_ACTIVITY_
Repeat exactly, and only, the lines below starting at the line that contains "Select HEAP in the legend" and ending at the line that contains "Given: Open the Search for unit dropdown", inclusive of both.

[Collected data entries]

BEGIN

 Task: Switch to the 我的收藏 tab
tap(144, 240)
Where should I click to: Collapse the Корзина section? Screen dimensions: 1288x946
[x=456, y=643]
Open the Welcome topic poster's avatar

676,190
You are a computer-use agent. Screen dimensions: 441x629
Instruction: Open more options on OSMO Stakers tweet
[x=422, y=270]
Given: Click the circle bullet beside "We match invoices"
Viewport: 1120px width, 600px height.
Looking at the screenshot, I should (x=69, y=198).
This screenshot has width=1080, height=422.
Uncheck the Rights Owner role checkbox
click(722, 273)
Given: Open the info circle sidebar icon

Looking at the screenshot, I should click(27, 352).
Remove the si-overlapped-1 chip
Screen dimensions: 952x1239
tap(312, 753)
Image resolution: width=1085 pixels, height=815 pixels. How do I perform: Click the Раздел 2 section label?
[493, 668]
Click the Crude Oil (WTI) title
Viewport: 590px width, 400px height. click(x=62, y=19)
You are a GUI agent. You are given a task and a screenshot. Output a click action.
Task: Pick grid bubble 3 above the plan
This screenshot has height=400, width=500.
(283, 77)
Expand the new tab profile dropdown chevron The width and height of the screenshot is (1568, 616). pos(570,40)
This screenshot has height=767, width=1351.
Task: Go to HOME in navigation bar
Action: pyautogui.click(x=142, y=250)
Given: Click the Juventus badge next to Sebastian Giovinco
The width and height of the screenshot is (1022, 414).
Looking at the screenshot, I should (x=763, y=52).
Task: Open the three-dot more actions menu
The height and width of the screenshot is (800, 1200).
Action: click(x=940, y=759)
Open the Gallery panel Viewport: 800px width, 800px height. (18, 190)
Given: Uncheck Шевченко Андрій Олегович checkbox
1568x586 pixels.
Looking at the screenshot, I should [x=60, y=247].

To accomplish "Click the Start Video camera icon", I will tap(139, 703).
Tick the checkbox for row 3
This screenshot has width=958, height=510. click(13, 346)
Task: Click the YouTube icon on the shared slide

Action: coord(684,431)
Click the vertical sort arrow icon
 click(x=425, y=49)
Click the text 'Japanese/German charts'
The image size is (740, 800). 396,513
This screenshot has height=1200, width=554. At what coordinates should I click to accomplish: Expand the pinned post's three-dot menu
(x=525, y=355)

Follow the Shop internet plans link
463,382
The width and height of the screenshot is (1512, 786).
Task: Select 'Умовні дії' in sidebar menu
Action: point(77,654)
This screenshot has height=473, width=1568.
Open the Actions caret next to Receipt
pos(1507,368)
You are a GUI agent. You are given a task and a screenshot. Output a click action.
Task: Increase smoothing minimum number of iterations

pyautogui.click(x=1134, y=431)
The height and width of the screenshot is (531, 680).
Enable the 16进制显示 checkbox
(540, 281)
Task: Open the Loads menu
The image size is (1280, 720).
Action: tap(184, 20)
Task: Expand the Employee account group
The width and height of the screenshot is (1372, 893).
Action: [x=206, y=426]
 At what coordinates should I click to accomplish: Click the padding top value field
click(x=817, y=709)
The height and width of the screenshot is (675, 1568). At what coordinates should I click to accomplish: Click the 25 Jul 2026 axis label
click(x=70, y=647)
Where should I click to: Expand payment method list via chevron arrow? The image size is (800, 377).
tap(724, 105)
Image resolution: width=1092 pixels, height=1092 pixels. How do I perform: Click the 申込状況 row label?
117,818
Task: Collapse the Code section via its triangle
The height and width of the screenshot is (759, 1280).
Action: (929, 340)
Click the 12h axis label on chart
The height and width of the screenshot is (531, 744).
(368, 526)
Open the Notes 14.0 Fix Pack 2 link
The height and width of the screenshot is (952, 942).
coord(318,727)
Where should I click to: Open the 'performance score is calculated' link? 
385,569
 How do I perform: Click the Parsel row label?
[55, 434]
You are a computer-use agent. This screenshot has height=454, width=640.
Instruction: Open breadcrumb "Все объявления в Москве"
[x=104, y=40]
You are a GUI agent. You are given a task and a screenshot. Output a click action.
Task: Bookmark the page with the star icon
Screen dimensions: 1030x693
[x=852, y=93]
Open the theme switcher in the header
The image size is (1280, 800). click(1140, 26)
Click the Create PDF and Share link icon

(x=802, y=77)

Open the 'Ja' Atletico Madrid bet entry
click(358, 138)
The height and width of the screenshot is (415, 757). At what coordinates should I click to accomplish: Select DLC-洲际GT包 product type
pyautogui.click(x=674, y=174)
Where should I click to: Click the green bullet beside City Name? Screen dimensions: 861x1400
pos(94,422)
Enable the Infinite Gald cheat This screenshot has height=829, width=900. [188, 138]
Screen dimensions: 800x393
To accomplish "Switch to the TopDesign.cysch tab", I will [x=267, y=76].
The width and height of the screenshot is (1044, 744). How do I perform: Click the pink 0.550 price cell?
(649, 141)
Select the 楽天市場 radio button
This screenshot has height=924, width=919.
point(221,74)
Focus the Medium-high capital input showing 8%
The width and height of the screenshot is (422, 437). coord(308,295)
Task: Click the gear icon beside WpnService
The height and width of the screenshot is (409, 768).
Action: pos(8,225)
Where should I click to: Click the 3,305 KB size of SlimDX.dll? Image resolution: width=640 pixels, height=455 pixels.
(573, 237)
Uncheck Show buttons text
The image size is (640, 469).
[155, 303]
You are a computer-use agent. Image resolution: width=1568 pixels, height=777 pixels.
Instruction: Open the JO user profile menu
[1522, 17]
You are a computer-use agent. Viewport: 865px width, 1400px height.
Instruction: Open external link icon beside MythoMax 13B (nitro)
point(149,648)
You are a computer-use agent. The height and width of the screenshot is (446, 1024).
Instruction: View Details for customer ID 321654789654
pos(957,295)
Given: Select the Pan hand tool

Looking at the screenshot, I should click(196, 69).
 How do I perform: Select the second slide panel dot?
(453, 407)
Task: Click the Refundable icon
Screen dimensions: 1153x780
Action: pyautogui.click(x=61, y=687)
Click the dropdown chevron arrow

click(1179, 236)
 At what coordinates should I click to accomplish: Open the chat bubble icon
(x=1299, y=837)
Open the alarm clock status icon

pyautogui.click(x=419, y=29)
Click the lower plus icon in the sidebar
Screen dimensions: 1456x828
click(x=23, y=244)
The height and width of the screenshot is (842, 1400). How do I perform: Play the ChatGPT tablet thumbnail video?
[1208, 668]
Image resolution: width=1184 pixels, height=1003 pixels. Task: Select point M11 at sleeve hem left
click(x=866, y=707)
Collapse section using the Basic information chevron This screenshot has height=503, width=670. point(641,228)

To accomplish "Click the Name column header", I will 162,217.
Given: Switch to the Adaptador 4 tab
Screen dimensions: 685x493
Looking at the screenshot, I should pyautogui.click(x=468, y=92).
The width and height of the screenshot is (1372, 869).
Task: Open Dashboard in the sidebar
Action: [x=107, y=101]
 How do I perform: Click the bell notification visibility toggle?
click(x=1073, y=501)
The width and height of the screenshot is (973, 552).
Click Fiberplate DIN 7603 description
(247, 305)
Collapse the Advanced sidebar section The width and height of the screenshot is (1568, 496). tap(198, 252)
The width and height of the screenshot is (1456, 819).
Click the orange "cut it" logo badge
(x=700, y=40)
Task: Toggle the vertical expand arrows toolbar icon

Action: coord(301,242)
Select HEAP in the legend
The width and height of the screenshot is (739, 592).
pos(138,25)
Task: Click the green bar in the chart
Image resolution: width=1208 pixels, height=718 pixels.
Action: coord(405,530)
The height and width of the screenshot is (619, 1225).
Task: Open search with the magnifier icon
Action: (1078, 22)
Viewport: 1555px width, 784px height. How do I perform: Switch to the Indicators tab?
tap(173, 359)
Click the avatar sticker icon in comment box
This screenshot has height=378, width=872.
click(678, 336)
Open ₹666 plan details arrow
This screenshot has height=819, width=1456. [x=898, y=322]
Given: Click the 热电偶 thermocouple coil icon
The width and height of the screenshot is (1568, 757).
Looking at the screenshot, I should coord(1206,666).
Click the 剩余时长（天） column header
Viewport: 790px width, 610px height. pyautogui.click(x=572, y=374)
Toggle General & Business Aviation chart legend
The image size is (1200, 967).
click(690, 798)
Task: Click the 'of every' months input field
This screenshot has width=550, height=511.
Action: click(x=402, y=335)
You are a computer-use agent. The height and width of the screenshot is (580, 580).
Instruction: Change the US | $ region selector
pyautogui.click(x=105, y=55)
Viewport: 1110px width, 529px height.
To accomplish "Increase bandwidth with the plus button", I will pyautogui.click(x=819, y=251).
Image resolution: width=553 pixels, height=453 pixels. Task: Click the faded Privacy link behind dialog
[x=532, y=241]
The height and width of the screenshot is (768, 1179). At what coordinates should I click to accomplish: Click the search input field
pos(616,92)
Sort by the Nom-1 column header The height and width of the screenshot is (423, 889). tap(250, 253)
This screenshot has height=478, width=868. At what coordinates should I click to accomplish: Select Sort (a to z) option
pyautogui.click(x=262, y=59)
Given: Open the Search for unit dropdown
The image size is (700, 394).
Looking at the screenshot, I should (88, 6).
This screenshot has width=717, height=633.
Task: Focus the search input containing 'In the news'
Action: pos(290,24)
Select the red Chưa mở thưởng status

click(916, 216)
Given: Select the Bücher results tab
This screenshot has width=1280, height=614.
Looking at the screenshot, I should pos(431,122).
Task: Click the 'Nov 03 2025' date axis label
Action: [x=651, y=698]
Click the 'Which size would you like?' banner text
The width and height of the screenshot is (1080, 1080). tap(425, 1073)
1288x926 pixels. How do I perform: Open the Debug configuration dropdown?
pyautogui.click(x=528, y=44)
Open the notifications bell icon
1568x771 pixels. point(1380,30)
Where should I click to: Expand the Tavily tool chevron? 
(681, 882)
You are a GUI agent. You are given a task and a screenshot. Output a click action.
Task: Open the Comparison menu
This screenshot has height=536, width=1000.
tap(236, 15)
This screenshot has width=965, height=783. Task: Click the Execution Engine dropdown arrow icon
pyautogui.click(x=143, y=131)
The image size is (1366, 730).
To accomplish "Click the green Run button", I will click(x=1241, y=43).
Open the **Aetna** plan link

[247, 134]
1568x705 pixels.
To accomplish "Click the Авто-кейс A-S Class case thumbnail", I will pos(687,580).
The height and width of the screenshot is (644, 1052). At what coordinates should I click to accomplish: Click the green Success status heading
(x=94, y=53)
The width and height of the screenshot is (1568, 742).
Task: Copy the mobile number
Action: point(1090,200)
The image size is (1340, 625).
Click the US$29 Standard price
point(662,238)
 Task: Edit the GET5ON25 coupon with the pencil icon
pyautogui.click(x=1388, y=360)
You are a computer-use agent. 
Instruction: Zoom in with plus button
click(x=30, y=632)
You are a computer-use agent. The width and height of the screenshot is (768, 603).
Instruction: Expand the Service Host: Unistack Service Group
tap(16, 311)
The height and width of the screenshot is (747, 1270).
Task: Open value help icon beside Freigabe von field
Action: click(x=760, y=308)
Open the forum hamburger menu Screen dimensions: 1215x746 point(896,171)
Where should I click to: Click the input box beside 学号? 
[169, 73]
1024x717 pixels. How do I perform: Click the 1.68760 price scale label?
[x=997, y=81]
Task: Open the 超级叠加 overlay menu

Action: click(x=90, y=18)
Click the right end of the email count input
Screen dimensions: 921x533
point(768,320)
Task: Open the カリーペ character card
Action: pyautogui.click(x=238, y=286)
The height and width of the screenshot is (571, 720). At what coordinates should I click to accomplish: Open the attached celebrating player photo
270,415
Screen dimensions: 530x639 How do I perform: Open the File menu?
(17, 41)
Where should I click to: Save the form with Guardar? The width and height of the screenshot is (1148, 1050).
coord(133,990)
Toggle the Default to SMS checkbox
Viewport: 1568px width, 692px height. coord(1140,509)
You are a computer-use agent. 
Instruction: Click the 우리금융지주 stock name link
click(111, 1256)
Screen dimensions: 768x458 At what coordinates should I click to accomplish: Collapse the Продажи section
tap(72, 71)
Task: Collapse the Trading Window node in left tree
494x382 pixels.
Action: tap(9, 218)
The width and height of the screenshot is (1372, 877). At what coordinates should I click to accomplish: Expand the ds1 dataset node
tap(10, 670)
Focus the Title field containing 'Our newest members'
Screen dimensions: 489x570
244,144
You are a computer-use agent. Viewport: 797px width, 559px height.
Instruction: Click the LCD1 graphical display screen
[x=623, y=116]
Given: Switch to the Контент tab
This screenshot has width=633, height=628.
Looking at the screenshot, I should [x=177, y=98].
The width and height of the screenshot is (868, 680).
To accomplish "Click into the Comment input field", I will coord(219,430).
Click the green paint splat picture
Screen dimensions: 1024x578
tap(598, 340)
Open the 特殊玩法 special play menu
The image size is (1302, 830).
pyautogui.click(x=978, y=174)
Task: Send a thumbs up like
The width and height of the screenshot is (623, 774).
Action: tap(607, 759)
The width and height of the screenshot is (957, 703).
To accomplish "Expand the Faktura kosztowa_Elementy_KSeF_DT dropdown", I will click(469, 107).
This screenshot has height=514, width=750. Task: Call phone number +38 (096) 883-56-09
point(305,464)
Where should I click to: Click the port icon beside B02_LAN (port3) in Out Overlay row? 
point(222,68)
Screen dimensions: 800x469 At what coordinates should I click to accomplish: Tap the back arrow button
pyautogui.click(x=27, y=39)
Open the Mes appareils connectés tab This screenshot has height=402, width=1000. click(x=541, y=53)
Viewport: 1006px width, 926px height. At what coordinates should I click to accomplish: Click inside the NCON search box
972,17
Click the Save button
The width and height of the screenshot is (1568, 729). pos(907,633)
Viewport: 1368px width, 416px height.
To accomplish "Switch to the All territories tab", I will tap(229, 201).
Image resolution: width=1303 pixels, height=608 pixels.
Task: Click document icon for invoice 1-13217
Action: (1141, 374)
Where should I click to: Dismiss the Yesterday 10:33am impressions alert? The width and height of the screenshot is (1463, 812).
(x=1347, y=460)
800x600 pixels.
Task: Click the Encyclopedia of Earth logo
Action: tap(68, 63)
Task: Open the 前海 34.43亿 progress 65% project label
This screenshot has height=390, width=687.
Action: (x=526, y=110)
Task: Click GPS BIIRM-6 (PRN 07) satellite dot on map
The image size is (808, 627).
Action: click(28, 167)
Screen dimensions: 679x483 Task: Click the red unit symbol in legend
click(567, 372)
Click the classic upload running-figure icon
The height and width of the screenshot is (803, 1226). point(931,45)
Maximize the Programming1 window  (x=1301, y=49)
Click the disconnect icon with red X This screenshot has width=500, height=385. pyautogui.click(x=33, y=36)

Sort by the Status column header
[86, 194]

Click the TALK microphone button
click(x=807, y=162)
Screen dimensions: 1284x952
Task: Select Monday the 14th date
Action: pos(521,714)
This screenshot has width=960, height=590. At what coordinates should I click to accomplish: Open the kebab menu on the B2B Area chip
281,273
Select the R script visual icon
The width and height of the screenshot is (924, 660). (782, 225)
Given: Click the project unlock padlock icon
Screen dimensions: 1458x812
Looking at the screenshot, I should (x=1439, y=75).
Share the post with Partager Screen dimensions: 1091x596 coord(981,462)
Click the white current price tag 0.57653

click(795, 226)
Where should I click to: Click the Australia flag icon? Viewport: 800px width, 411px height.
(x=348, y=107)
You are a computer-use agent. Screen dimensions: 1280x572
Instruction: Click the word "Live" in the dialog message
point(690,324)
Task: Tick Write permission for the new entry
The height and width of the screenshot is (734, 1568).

END

_EXERCISE OUTPUT_
Select HEAP in the legend
The width and height of the screenshot is (739, 592).
pos(138,25)
Task: Click the green bar in the chart
Image resolution: width=1208 pixels, height=718 pixels.
Action: coord(405,530)
The height and width of the screenshot is (619, 1225).
Task: Open search with the magnifier icon
Action: (1078, 22)
Viewport: 1555px width, 784px height. How do I perform: Switch to the Indicators tab?
tap(173, 359)
Click the avatar sticker icon in comment box
This screenshot has height=378, width=872.
click(678, 336)
Open ₹666 plan details arrow
This screenshot has height=819, width=1456. [x=898, y=322]
Given: Click the 热电偶 thermocouple coil icon
The width and height of the screenshot is (1568, 757).
Looking at the screenshot, I should coord(1206,666).
Click the 剩余时长（天） column header
Viewport: 790px width, 610px height. pyautogui.click(x=572, y=374)
Toggle General & Business Aviation chart legend
The image size is (1200, 967).
click(690, 798)
Task: Click the 'of every' months input field
This screenshot has width=550, height=511.
Action: click(x=402, y=335)
You are a computer-use agent. The height and width of the screenshot is (580, 580).
Instruction: Change the US | $ region selector
pyautogui.click(x=105, y=55)
Viewport: 1110px width, 529px height.
To accomplish "Increase bandwidth with the plus button", I will pyautogui.click(x=819, y=251).
Image resolution: width=553 pixels, height=453 pixels. Task: Click the faded Privacy link behind dialog
[x=532, y=241]
The height and width of the screenshot is (768, 1179). At what coordinates should I click to accomplish: Click the search input field
pos(616,92)
Sort by the Nom-1 column header The height and width of the screenshot is (423, 889). tap(250, 253)
This screenshot has height=478, width=868. At what coordinates should I click to accomplish: Select Sort (a to z) option
pyautogui.click(x=262, y=59)
Given: Open the Search for unit dropdown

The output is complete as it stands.